Updated on: 2/26/2019

When most people think of personal injury cases, they imagine circumstances that don't impact people other than the victims and defendants. Some cases, however, have effects on people who aren’t injured or being sued at the time; these are the cases that set precedents that may be referenced in later legal proceedings.

Adamski v. Tacoma General Hospital is one such case. On January 9, 1974, Richard Adamski was playing basketball when he injured his finger. The break was a nasty one, with part of the broken bone protruding from a gash on his finger. Mr. Adamski’s friend helped him to apply a crude splint, and made a makeshift bandage for the wound. After that, Mr. Adamski continued to play basketball.

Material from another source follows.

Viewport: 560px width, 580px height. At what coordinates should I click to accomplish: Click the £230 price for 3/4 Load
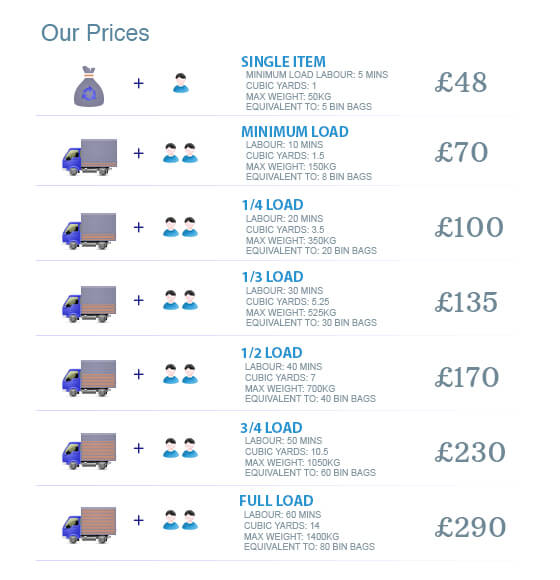[x=470, y=452]
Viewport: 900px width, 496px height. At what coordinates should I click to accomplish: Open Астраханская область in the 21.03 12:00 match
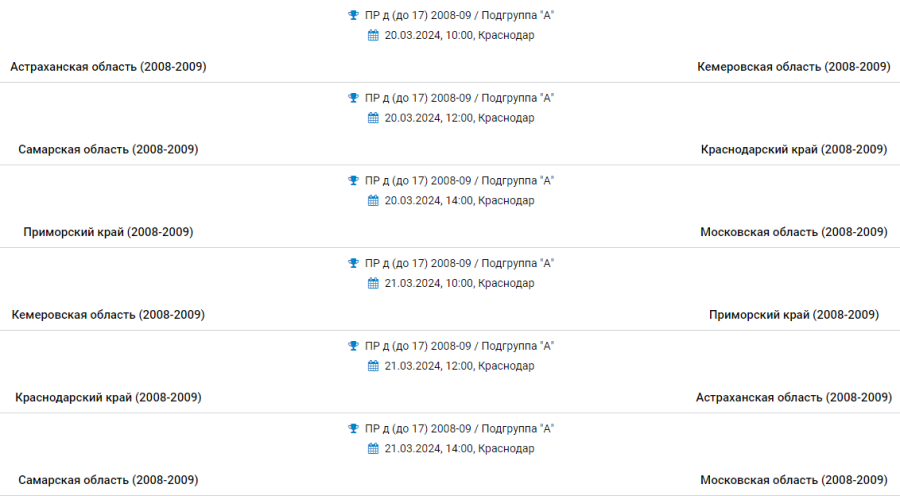(793, 397)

That evening, after the game, Mr. Adamski went to Tacoma General Hospital and explained his condition to a nurse and Dr. Tsoi. His wound was irrigated, debrided, and cleansed at the hospital. Shortly afterwards, his hand began to swell and hurt, but when he called the ER where he had received treatment a nurse told him that this was not unusual after a bone has been broken.

He called again the next day, and was once again told that his symptoms were normal and he didn’t need to go back to the emergency room. By the time Mr. Adamski was seen by another doctor at a different hospital, he had a deep infection of the hand.

Is a hospital responsible for a doctor’s negligence?

Mr. Adamski brought an action for damages against Dr. Tsoi, Tacoma Emergency Care Physicians, Inc., P.S. (TECP), and Tacoma General. Here’s the part that made this case different from a standard malpractice case: Tacoma General moved for summary judgement in its favor, arguing that it couldn’t be held liable for the actions of Dr. Tsoi. They argued that Dr. Tsoi was an independent contractor, not an employee, and that they couldn’t be held liable for damages caused by an independent contractor working in their building. 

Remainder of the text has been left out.